Plusieurs spécialistes (danah boyd, Michael Wesch…) ont qualifié la situation de communication produite par les technologies de l’information de “context collapse” (effondrement du contexte). En s’appuyant notamment sur les descriptions par Erving Goffman du caractère multidimensionnel de la communication vivante, il s’agissait de caractériser la perte d’informations occasionnée par la communication sur internet.
L’un des problèmes de cette description est le caractère trop général de la notion de contexte, qui mêle les caractères statiques de la situation de communication (par exemple l’état des relations entre les interlocuteurs) et ses caractères dynamiques (par exemple la communication non verbale).
L’expérience pratique des technologies conversationnelles, en particulier asynchrones ou semi-synchrones (chat, commentaires) montre en effet que la nature de l’échange est bien affectée par les propriétés du canal. L’augmentation de l’ambiguïté engendrée par l’absence d’informations non-verbales ou le ralentissement du rythme de l’échange favorisent un mode de communication moins engagé, souvent plus léger ou plus humoristique, avec une mobilisation sensible de la faculté de dévier ou de modifier le cours de la conversation (mode “trollesque”), ou encore une stratégie de “coups” (mode ludique).
Cependant, il convient de corriger l’appréciation initiale d’effondrement du contexte sur au moins deux points. En premier lieu, il faut constater que les caractères “statiques” de la conversation, les données situationnelles relatives à l’identité des interlocuteurs, sont bel et bien réimportées dans la communication en ligne, lors d’échanges entre personnes de connaissance.

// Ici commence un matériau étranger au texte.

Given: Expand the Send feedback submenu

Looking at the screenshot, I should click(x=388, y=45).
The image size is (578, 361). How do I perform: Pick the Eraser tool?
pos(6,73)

Concernant les caractères dynamiques, on peut observer qu’un nombre important de paramètres de la conversation relèvent de l’interprétation en situation des interlocuteurs. En d’autres termes, il convient de ne pas réduire l’échange à ses caractéristiques techniques: une part au moins de l’information perdue est “rattrapée” par l’exercice d’interprétation.
Un autre facteur est celui de la récupération de la multidimensionnalité par l’intermédiaire des images. Le développement notable de l’utilisation des émoticones, émojis (figures expressives normalisées) ou stickers (vignettes d’accompagnement conversationnelles) a ainsi pour objectif de réintroduire des éléments de nature émotionnelle, reposant sur l’interprétation des expressions, mimiques, gestes ou symboles, substituts de la communication corporelle. De même, la ponctuation de la conversation par des images ou des contenus externes (gifs animés, panneaux, mèmes, citations, etc…) contribue à lui redonner la richesse et la densité des échanges non linguistiques.
La diffusion rapide du selfie, autophotographie située qui répond à l’indistinction contextuelle par une hypercontextualisation de l’image, peut également s’expliquer par cet effet de signature destiné à contrecarrer l’indétermination des situations en ligne.
Plutôt qu’un effondrement du contexte, la communication en ligne a occasionné un redéploiement des usages conversationnels. La fermeture de certains canaux a été corrigée par le développement de nouvelles compétences interprétatives et par le recours intensif aux formes non verbales. Restituant les informations émotionnelles, les mobilisations de données externes ou l’ouverture aux jeux interprétatifs, l’image est venue remédier au caractère trop unidimensionnel du langage écrit.
4 réflexions au sujet de « Pourquoi l’image est devenue conversationnelle »
J’ai vu également des gens discuter par SMS et/ou Messenger (intéressant, la pervasivité de la conversation selon que l’on a du réseau ou pas) en jonglant indifféremment entre image et texte. Par exemple une photo prise sur l’instant du nom d’une station de métro en réponse à un « t’es loin ? ». Une sorte de preuve par l’exemple.
Je m’étais amusé, à partir d’un mail réel, à réfléchir à de nouvelles créativités de langage liées à l’utilisation du simple clavier.
http://owni.fr/2010/05/01/revolution-de-la-langue-grace-au-clavier-lhybridation-des-codes/
Bonjour,
Bravo Monsieur Gunthert, vous commencez à vous intéresser au contexte afin de décrire les pratiques. Vous êtes sur la bonne voie.
Qui sait bientôt vous contextualiserez peut être les situations dont sont issues les images que vous analysez.